Official Statement from Babalu

To My Family, Friends, Fans and Sponsors:

Since UFC 74, I have wanted to speak publicly about my fight with David Heath. I waited to do so, however, out of respect for the Nevada State Athletic Commission, Zuffa, Inc. and Dana White. After all, it is their efforts that have legitimized Mixed Martial Arts in the sports world and I realize that my conduct has unintentionally hindered those efforts. For that, among other things, I am deeply sorry. I have been fighting professionally since 1998. Prior to my fight with David Heath, my professional record was twenty-seven wins with seven losses. Fourteen of my victories came by way of submission. Not once was I ever accused of holding a choke or submission too long. If anything, there has always been and continues to be a great camaraderie between my opponents and I after the fight.

Being a professional mixed martial artist is more than a career to me. It is my livelihood and my way of life. Consequently, I am deeply sorry for any embarrassment that has been brought upon the sport, other mixed martial artists (especially David Heath), my Academy and most importantly, my family. As if the embarrassment were not enough, my actions during the fight with David and my comments afterwards, have already resulted in severe financial loss to my family because as you know, in addition to my win bonus still being withheld, yesterday I was released from my contract with the UFC.

There has been much talk about things that may have been said to me by David Heath at the weigh-in. What David said to me at the weigh-in didn’t matter then and doesn’t matter now. What matters are my comments after the fight. And, regardless of what you may read by so called MMA experts on the internet, I never said that I purposefully choked-out David Heath. In short, my post-fight comments, while inappropriate, were not intended to be comments about the choke. Rather, they were intended to be comments about the aggressive performance that I put in.

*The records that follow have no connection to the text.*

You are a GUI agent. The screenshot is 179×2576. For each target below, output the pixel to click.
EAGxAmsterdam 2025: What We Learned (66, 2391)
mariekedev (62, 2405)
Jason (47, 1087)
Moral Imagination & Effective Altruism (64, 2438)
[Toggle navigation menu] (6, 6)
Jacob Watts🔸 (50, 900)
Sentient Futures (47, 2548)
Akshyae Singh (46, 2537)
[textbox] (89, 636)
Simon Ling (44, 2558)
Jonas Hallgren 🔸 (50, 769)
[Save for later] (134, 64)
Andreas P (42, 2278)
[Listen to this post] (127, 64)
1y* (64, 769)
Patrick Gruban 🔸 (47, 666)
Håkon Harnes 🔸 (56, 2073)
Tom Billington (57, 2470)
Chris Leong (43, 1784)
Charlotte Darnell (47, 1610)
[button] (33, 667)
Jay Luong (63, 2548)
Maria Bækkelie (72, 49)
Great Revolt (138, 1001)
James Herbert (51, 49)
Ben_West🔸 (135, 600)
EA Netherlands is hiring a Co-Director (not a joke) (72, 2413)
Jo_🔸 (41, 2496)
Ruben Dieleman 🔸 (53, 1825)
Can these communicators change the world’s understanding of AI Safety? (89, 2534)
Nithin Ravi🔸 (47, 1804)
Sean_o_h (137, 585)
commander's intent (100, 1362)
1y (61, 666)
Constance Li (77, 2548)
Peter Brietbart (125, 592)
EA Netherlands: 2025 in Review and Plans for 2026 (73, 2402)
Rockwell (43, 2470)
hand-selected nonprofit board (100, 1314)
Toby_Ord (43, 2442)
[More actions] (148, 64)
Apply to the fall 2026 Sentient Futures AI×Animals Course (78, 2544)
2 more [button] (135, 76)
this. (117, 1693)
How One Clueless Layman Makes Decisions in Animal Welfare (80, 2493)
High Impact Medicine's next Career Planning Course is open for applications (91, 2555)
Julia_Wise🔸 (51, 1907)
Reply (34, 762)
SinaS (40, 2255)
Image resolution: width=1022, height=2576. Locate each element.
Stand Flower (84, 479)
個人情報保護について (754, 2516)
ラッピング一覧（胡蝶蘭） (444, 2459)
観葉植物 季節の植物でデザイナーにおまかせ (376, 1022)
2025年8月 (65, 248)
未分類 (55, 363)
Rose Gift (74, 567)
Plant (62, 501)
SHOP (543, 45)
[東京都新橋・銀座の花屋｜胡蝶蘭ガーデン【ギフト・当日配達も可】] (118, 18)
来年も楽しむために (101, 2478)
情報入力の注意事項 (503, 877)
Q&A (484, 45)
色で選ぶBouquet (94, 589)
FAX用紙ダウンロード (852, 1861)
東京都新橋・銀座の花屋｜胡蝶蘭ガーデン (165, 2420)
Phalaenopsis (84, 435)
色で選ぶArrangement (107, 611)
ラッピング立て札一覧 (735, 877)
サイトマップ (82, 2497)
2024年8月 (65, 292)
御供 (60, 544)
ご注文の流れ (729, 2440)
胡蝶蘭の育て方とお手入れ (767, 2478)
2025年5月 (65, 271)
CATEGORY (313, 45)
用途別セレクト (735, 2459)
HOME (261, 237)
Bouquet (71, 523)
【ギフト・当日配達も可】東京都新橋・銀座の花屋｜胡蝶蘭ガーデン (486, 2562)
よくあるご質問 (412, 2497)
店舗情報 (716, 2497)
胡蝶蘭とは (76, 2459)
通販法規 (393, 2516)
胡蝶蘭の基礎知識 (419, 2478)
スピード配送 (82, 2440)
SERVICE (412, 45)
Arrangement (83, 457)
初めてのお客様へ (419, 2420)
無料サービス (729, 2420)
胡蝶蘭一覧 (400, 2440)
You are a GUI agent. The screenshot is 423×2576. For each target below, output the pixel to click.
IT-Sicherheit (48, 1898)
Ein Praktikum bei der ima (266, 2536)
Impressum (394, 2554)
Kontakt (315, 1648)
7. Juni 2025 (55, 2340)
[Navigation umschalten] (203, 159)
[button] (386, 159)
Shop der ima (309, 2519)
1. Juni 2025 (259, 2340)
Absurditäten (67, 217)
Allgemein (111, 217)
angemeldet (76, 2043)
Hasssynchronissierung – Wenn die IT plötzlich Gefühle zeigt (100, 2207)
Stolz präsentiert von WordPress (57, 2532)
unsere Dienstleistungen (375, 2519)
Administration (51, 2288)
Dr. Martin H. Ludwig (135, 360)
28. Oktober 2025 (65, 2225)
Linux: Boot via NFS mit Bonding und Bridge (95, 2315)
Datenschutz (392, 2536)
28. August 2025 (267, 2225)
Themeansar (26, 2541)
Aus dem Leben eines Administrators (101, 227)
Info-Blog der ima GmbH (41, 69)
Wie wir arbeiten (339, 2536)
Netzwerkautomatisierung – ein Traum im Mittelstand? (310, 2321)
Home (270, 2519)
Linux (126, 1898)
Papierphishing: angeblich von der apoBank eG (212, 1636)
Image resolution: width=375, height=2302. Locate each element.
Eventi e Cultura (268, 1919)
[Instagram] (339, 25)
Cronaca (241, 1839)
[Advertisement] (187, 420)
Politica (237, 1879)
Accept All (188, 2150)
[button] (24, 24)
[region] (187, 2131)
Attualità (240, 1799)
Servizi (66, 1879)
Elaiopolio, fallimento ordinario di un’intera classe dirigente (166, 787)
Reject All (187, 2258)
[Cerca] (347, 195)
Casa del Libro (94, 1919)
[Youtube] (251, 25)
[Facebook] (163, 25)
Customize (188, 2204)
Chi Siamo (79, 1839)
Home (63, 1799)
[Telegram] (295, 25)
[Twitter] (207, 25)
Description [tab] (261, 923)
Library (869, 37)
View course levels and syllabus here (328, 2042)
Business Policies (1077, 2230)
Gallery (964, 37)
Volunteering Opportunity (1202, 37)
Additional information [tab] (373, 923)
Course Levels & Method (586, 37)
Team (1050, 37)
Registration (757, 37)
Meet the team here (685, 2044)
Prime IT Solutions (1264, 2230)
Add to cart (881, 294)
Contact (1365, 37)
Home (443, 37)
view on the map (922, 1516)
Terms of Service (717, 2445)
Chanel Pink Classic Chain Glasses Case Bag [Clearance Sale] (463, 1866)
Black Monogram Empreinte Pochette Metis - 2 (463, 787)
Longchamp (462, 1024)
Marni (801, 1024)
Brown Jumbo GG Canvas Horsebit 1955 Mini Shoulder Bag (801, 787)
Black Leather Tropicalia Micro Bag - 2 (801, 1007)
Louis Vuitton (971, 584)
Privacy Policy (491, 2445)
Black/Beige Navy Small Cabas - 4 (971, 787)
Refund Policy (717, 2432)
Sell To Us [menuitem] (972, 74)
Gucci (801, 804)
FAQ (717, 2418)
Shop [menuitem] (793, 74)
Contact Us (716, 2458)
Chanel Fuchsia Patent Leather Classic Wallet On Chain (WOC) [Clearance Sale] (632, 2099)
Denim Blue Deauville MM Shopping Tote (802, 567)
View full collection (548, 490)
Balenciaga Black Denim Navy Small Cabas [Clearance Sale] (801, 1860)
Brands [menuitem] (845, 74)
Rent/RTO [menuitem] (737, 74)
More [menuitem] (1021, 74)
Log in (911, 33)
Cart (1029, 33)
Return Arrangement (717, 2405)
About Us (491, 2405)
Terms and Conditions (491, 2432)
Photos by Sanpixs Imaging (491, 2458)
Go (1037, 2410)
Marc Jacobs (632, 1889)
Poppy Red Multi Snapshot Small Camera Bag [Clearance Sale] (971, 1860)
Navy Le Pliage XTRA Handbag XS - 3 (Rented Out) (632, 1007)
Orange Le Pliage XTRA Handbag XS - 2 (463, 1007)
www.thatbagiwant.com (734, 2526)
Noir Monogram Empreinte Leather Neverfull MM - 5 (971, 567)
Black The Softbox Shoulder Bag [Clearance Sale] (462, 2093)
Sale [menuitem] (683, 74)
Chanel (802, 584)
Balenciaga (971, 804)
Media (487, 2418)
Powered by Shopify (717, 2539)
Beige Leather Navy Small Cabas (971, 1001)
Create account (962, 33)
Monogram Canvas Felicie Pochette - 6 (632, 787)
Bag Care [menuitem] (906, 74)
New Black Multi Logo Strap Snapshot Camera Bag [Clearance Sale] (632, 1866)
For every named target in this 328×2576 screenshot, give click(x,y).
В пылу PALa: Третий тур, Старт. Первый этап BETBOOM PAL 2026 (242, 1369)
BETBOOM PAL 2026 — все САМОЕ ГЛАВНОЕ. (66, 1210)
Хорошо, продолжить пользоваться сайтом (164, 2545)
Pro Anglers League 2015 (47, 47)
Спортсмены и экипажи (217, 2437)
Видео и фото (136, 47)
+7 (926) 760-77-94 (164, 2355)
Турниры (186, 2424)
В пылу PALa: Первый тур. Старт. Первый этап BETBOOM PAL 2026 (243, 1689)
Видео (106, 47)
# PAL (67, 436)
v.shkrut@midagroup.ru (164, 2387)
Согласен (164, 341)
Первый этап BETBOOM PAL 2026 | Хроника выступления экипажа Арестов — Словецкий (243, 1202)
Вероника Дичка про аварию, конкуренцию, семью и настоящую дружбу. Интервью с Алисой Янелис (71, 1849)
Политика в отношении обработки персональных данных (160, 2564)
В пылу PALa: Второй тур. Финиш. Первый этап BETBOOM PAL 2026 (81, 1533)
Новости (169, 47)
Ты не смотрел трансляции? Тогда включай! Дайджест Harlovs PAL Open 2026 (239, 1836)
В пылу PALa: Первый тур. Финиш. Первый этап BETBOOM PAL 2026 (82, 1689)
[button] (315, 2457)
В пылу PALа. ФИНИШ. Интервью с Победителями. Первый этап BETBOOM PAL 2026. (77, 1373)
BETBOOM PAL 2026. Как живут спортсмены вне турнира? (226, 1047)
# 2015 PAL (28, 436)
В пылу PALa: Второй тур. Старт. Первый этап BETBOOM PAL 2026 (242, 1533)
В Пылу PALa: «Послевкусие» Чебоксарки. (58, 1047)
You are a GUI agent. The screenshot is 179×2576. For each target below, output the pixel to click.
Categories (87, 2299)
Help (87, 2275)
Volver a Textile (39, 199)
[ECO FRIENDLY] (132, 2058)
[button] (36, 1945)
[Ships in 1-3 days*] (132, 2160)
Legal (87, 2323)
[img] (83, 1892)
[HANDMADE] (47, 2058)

I did not intentionally choke out David Heath. The first that I realized that David had tapped was when people told me that he did after the fight. When I finally had the chance to view the tape, I see that he did. When David tapped, I did not feel it. I wish I did for I would have let it go. Instead, I continued to hold it. Not because I was upset or wanted him to lose consciousness. I held it because I didn’t know he tapped and I was intent on winning the fight. Holding on to a choke a little long is not an uncommon mistake made in training, and never in my career have I witnessed or heard of an injury resulting from it.When I had the choke, I was not looking the referee in the eyes as one commentator erroneously observed. Nor did I hear the referee issue any verbal command to release the hold. Instead, my head was down to strengthen the move and my eyes closed with focus. As a result, I did not feel the referee tap me the first time either. It was not until he put his hands on my right shoulder that I felt him trying to separate us. When I felt this, I immediately released the choke. On August 31, 2007, I attended a hearing at the Athletic Commission. After the hearing, I traveled to the UFC’s office to meet with Dana White. Contrary to recent reports in the media, this meeting was not to discuss my being released from the UFC. In fact, this meeting was arranged prior to my even being released from the contract. The purpose of the meeting was for me to personally apologize to Dana while at the same time thank him for all the opportunities that the UFC has given to my family and I. Unfortunately, I was unable to meet with Dana due to a calendaring error made by his office. Nevertheless, thanks Dana and my apologies.

I am a professional fighter. This is what I do for a living. I do not hold a day job and then train at night to fight. I know nothing else but how to fight. This is how I support my family. On behalf of my family and friends, I appreciate the support that you have given me over the years, not to mention in the recent week, and I am hopeful that I will have the opportunity to fight again in the State of Nevada.